Documentary. Examines the emigration of orphaned or disadvantaged children from Great Britain to distant parts of the British Empire during the years 1900-1967. Approximately 150,000 children were resettled by a variety of government-sanctioned British charitable institutions, including the Barnardo Homes and the Fairbridge Society. In Canada, child migration provided boys and girls to work the land. Later migrations took children to the farms of Australia and New Zealand, and to the Fairbridge Society's College in South Rhodesia (now Zimbabwe). A number of former migrant children, now adults in middle age, are profiled. They discuss their experiences and the treatment they received, including forced separation from their families, exploitation as "cheap labour", and incidents of physical and sexual abuse. Also shows the work of the Child Migrants Trust in helping former migrant children learn about and contact their birth families.

[Molong Fairbridge reunion, 1988]

Special event coverage. Video record of Molong, Australia reunion of Fairbridge Farm School alumni. Includes congratulatory messages from Professor Stocker to Australian and British Columbia Fairbridgians, as well as a 1940s newsreel on Fairbridge Farm Schools in Australia and on the work of the Fairbridge Society.

[Prince of Wales Fairbridge Farm School] : [miscellaneous footage, ca. 1936-1940]

Amateur film. Footage of Fairbridge Farm children at work and at play at the Cowichan Station school, including farming scenes, Guy Fawkes Day celebration and costume parade, harvesting, cutting hay, swimming, baseball, picnicking, and an outdoor ceremony (possibly graduation?) at the Fairbridge Chapel. This reel appears, in part, to be a compilation of shorter film items made by A.C. Lincoln and credited to "Fairbridge Pictures". The titled segments are: "Autumn scenes, Prince of Wales Fairbridge Farm School, Cowichan Station, V.I., B.C."; "The day with 'Boy'" (about a sheep herding border collie at a nearby farm) "Down by the Kelvin Creek" (children playing in creek, and playing baseball); "Hay Ho!" (on the hay harvest); "Our Water Babies" (more water sports); and "The Picnic, Cowichan Bay" (which shows the children walking to Cowichan Bay, eating lunch, swimming and diving, and visiting the abandoned "Butter Church" at Comiaken Hill).

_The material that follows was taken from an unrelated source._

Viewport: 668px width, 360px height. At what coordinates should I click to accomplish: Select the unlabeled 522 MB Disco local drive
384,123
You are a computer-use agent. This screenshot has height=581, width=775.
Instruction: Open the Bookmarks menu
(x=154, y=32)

Prince of Wales Fairbridge Farm School. Cowichan Station.

Documents pertaining to Fairbridge Farm School, a residential and educational community for underprivileged British children, located near Duncan. Includes visitors books (1935-1953) and roll book of Fairbridge school staff (1935-1950). Also includes scrapbook and diary of school nurse, Margaret (nee King) Minchen (1940-1942). Photographs transferred to Visual Records accession 198706-2.

Presented by the Fairbridge Alumni Association, 1985.

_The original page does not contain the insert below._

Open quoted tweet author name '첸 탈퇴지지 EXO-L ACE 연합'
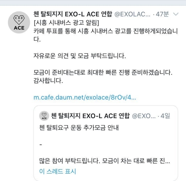The width and height of the screenshot is (186, 181). tap(90, 116)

Prince of Wales Fairbridge Farm School

Prince of Wales Fairbridge Farm School. Cowichan Station.

Loose pages from Punishment Book kept at Fairbridge Farm School (Cowichan Station, B.C.) by duties master, ca. 1944-1946. Sheets record punishments given to Fairbridge children for offences and infractions. Also prospectus of Fairbridge Farm Schools Society, ca. 1935. Printed pamphlets transferred to Library and Maps Division; photographs transferred to Visual Records accession., 198706-2.

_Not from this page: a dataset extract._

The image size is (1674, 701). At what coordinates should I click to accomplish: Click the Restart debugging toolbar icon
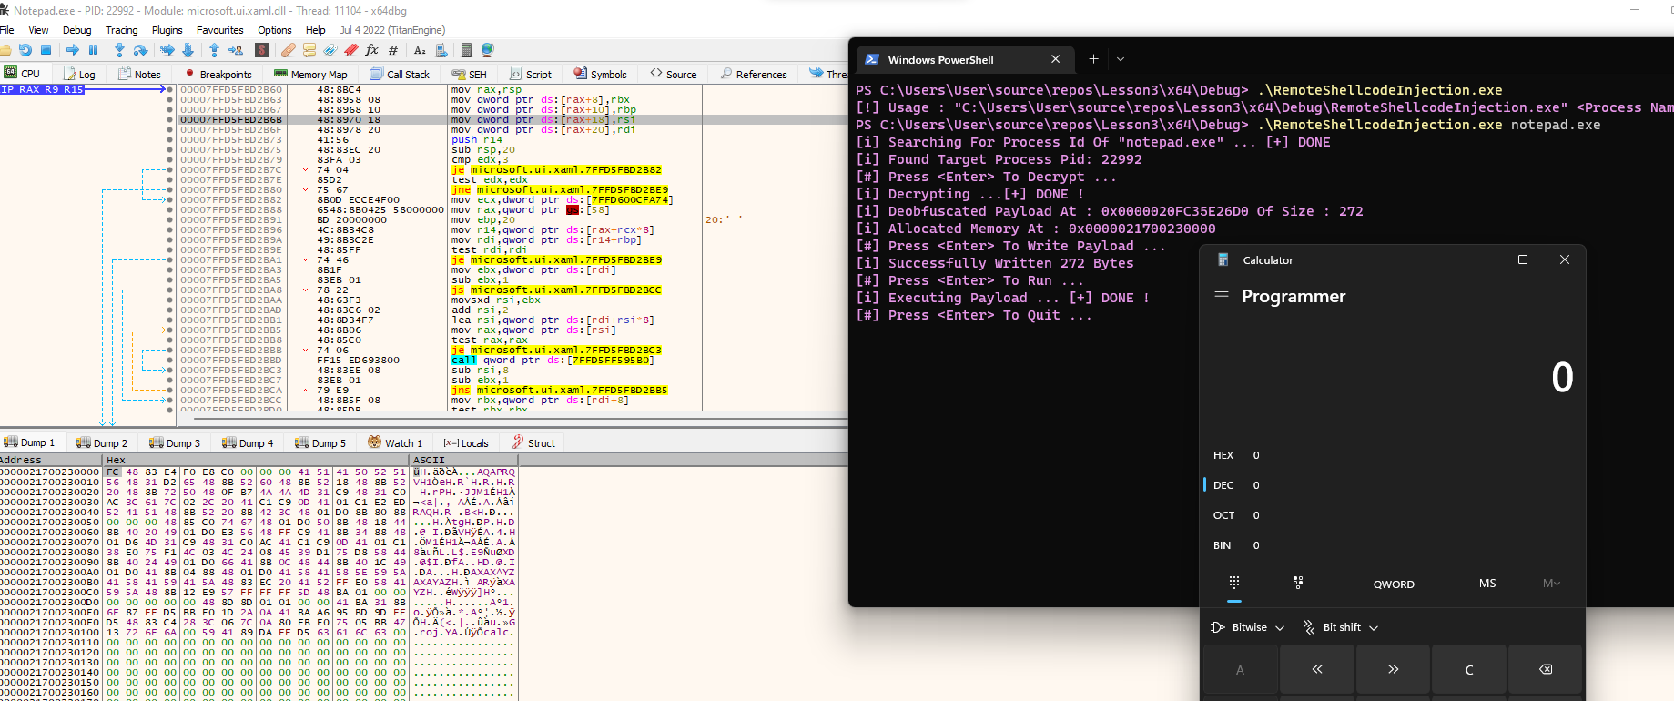(25, 50)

Received from the Fairbridge Alumni Association, 1987.

Prince of Wales Fairbridge Farm School

[Prince of Wales Fairbridge Farm School, 1939-1940]

Amateur film. Footage of: land clearing for, and construction and dedication of, Fairbridge Chapel; more children arriving from Great Britain; Lower Island sports meet, 1939; farming activities at Fairbridge; recreation; Boy Scout and Cub troops; Christmas celebrations; visit of Lord and Lady Tweedsmuir; Royal visit to Victoria, 1939.